I have noted that the tribes are divided by culture, history, religion and by their respective wants and needs.
These do not weave into a national tapestry as much as we would like to think, and, as much as the advertisers would have us believe, the Ganges is yet to meet the Nile.

That said, there are benefits to be harvested here, and the franchising view of the world that wants to morph us all into one is obscene and overlooks the importance of culture on development, and on the whole being greater than the sum of its parts

Herein lies the dilemma. How do we achieve a standard of tolerance that allows everyone their respective expression space without trying to put every race into everything.

This ‘Chutneying' of the national culture is having the detrimental effect of forcing a ‘center’ into existence that has no place in nature, and then trying to meld everything into that new entity.

Again, guaranteeing all races, all religions their expression space by law would go along way into freeing up wasted resources.
A people free will express themselves freely, and all Government needs do is to financially support all equitably and proportionately.

I cannot tell you the amount of ‘Party Forming Groups’ I have been a part of that ALL had the unique idea of a symbol that joins a tassa drum to a steel pan.
The intellectual bankruptcy here is in the failure to accept, especially on the face of this desire to ‘douglarise’ everything, that a tassa will never be a steel pan and vice versa.

What about ‘Unity in Diversity’?

What about ‘Here Every Creed & Race Find(s) An Equal Place?’

Action in the national interest requires that we first accept, and not just with lip service, that we are made up of different things, and each should get its space, attention and reward.
When we can fully come to that place, we will know as a nation what our heritage is and where our future lies, and stop building buildings that block our view of the sea.

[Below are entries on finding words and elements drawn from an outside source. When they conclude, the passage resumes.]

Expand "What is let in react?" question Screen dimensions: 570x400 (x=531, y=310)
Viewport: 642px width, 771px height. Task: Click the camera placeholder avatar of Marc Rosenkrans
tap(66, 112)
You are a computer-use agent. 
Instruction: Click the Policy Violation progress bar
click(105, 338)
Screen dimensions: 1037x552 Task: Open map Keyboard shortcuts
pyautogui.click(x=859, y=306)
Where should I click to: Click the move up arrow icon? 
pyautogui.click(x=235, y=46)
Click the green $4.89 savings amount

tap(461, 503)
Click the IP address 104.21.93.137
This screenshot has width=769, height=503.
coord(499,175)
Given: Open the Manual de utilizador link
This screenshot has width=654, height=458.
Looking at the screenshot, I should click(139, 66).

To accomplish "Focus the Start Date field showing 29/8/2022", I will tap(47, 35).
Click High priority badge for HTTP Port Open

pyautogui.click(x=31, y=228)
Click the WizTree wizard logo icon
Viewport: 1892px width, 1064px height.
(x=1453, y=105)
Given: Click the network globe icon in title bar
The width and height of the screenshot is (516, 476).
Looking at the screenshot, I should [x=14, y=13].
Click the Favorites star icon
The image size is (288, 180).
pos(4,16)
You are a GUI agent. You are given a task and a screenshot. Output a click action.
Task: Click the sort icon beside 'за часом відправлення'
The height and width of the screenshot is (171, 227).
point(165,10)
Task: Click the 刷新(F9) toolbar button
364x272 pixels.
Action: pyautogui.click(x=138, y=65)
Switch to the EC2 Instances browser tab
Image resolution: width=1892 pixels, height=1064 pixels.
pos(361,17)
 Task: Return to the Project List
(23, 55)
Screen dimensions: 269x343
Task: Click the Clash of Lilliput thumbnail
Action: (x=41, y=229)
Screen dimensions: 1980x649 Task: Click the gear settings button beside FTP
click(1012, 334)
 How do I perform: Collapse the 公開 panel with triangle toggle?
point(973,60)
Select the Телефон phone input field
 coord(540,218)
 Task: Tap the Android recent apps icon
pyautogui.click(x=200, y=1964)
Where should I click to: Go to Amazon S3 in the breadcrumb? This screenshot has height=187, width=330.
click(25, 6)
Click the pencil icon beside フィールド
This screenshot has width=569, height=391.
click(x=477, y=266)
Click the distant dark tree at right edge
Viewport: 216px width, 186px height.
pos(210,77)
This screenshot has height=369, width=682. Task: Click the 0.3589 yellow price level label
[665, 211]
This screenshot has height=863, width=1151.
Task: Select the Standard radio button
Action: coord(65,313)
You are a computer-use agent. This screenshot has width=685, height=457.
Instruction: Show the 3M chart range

Can what divides us be rewoven into something more of a national identity?


Yes, but this where we have to cross the line(s), and we have to do it delicately.

In the above we accepted the need for the guarantee by law of our separateness and the freedom of space to express that.
Now we need to focus on the things that are common to all people and make sure that we use the state resources to protect and to provide, and where one race falls, we as a people should assist and try to elevate them to the ideal.
I would like to focus on the Afro-Trinidadian experience here as an example, and specifically on the ghetto culture of the lower class that has been hung around their necks that is proving difficult for them to escape.
There is a wall around Lavantille that you cannot see, but it imprisons the minds of most that live there.
It inhabits their self belief and limits their choices.
They are losing the battle and becoming our enemies even as they strive to be one of us.
We as a collective need to break down that wall, and fully embrace our less possessed brothers and sisters back into the national community. A people set on fire for a holy purpose cannot be constrained by the evil desires of the few. Ignore what has passed for Government in the past, this requires individual greatness on a national level.

Please note again I highlight this as one example of a national problem specific to one race, there are many others.

There are things we seem to have forgotten as we try to impress foreign masters.
We are a people of river limes, small goal football, windball cricket, j’ourvert, block-o, corner liming, ‘take a drink with we’ mentality.
We are deeply loving and easy to get along with.
We have been sold some heady wine that leads us down a path of self aggrandizement that only isolates us and leaves us alone, together.
We as a people need to go back to basics, and bring back the old time days, the old time ways.
We need to no longer be willing to do each other wrong to further our own ambitions. That is for other people.
Other cultures.
Other places.
We are ‘Trinis’, we are nicer than that...we could do much better.